TASK TO CARRY OUT —
Find the line with "Preview event content with eye icon" in the records below. Copy it and every line after it, up to and including the line with "Click the red ad-blocker extension icon".
PROVIDED DATA Start Marker
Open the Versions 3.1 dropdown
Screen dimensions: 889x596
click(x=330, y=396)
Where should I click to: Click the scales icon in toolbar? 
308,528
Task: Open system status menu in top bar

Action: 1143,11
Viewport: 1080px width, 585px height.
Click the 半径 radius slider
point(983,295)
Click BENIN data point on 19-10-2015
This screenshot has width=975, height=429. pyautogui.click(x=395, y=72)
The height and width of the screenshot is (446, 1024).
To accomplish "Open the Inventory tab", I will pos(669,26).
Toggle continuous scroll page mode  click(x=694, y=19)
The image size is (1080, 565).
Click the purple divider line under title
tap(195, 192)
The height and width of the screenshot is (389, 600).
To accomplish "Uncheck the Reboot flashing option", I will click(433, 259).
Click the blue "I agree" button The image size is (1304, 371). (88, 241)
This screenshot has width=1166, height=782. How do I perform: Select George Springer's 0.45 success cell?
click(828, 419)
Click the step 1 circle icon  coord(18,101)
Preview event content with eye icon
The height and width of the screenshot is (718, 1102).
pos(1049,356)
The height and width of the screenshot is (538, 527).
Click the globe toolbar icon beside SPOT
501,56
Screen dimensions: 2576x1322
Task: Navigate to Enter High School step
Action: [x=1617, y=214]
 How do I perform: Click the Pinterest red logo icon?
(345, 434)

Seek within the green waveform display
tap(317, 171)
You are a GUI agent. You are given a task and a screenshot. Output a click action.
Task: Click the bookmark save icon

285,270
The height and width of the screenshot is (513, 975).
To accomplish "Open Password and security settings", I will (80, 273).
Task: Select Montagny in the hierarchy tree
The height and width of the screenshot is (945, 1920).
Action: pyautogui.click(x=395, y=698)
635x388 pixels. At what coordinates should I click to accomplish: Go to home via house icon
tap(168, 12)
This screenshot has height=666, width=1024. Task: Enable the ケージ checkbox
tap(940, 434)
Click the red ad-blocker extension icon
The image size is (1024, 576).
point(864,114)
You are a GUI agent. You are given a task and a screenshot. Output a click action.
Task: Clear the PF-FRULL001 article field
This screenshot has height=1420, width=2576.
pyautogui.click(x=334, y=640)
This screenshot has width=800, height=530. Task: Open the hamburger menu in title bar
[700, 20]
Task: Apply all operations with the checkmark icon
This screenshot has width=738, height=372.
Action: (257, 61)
PROVIDED DATA End Marker
ANSWER TO THIS TASK —
Preview event content with eye icon
The height and width of the screenshot is (718, 1102).
pos(1049,356)
The height and width of the screenshot is (538, 527).
Click the globe toolbar icon beside SPOT
501,56
Screen dimensions: 2576x1322
Task: Navigate to Enter High School step
Action: [x=1617, y=214]
 How do I perform: Click the Pinterest red logo icon?
(345, 434)

Seek within the green waveform display
tap(317, 171)
You are a GUI agent. You are given a task and a screenshot. Output a click action.
Task: Click the bookmark save icon

285,270
The height and width of the screenshot is (513, 975).
To accomplish "Open Password and security settings", I will (80, 273).
Task: Select Montagny in the hierarchy tree
The height and width of the screenshot is (945, 1920).
Action: pyautogui.click(x=395, y=698)
635x388 pixels. At what coordinates should I click to accomplish: Go to home via house icon
tap(168, 12)
This screenshot has height=666, width=1024. Task: Enable the ケージ checkbox
tap(940, 434)
Click the red ad-blocker extension icon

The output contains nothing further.